The good news is that viewers grabbed gorgeous shots of their pollinator plants. In Brigitte and Steve Tannen’s lantana, a golden silk orb-weaver keeps guard, but let’s hope it missed the feeding butterflies.

Get all of Daphne’s troubled plant answers and viewer pictures now!

Usually we’d be lightly pruning our perennials and roses right about now.
Salvia greggii and asters native wildlife habitat
With this heat and lack of moisture, I’m putting off that chore until we get sincere rain and cooler temps. Otherwise, it’s like making our plants run a 25k without a water bottle.

Instead, find a cool spot to clean and sharpen your tools so they’re ready to make the cut when the heat breaks. Watch how John gets tools in tiptop shape!

ON TOUR: By day you may run into Melissa Hagen, Houseplant Manager at Tillery Street Plant Company.

At home, she nurtures at least 60 houseplants of all kinds in a standard bedroom.

Since Melissa’s plants greet her morning and night, she knows exactly what her customers face, from design to care.

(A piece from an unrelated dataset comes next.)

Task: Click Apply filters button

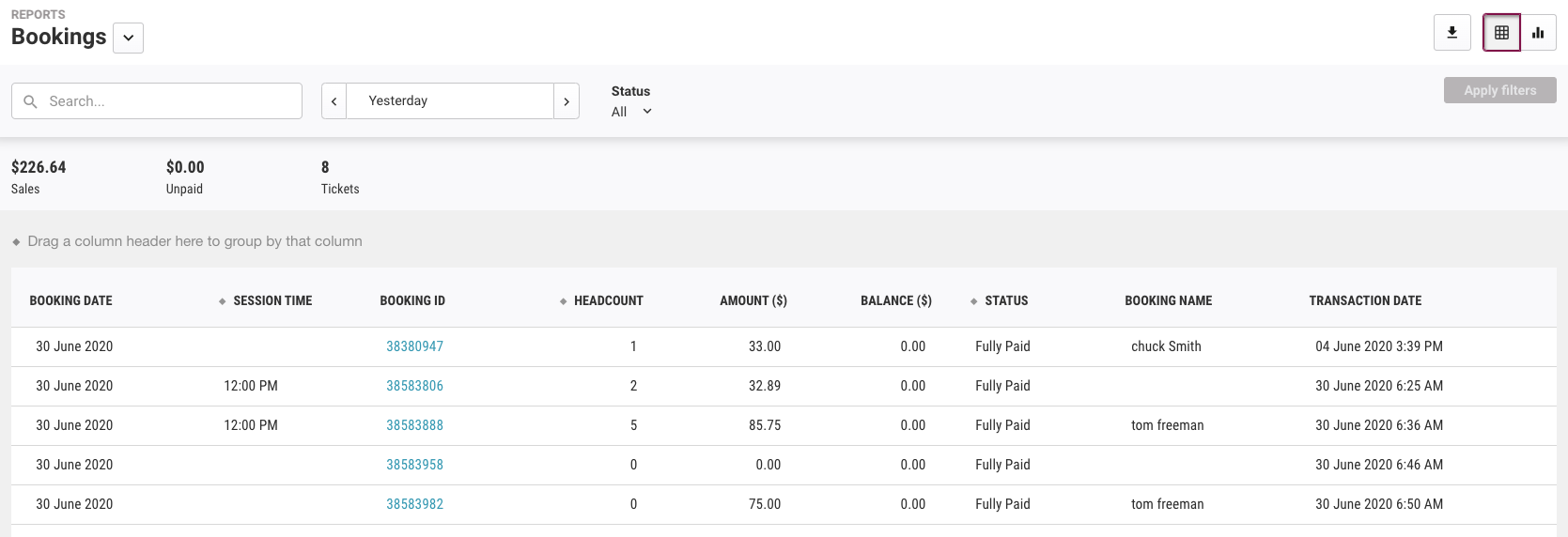Action: 1499,90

For her, designing with containers is just as fun and creative as arranging an outdoor bed or border. Cute vessels even become long-term containers for water-rooted plants.

She’s got an eye for nifty, thrifty containers, but she includes artisan containers, including those designed by Traci Hutson for husband Jon’s Tillery Street Plant Company.

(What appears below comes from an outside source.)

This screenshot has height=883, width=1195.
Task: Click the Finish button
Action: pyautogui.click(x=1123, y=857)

Like an outside garden, she layers size, texture, and presentation. A bromeliad resides in a moss-covered ball called kokedama.

Bird’s nest ferns cuddle in a local artisan’s macramé slings. Melissa just pops the plastic grow pots into the sling.

An air plant (Tillandsia) tucks into another.

Along with design tips, Melissa explains houseplant care from watering to pests. The most important concern is light and understanding what each plant needs.

We recorded in February when the light was soft, but Melissa tells us that in summer, windowsills can register 100°. You can pull plants away or install shades.

Melissa doesn’t go for the routine. Along with her flair with color, she brings family memories close to her heart and daily view. When she found her great-grandmother’s stunning mirror, she knew it reflected her aesthetic.

Plus, she’s got the ultimate design partner: her mom, Eileen Hagen!

A nurse in San Antonio, Eileen has a knack for great finds and restoring them for what Melissa lovingly describes as “the store of Mom!”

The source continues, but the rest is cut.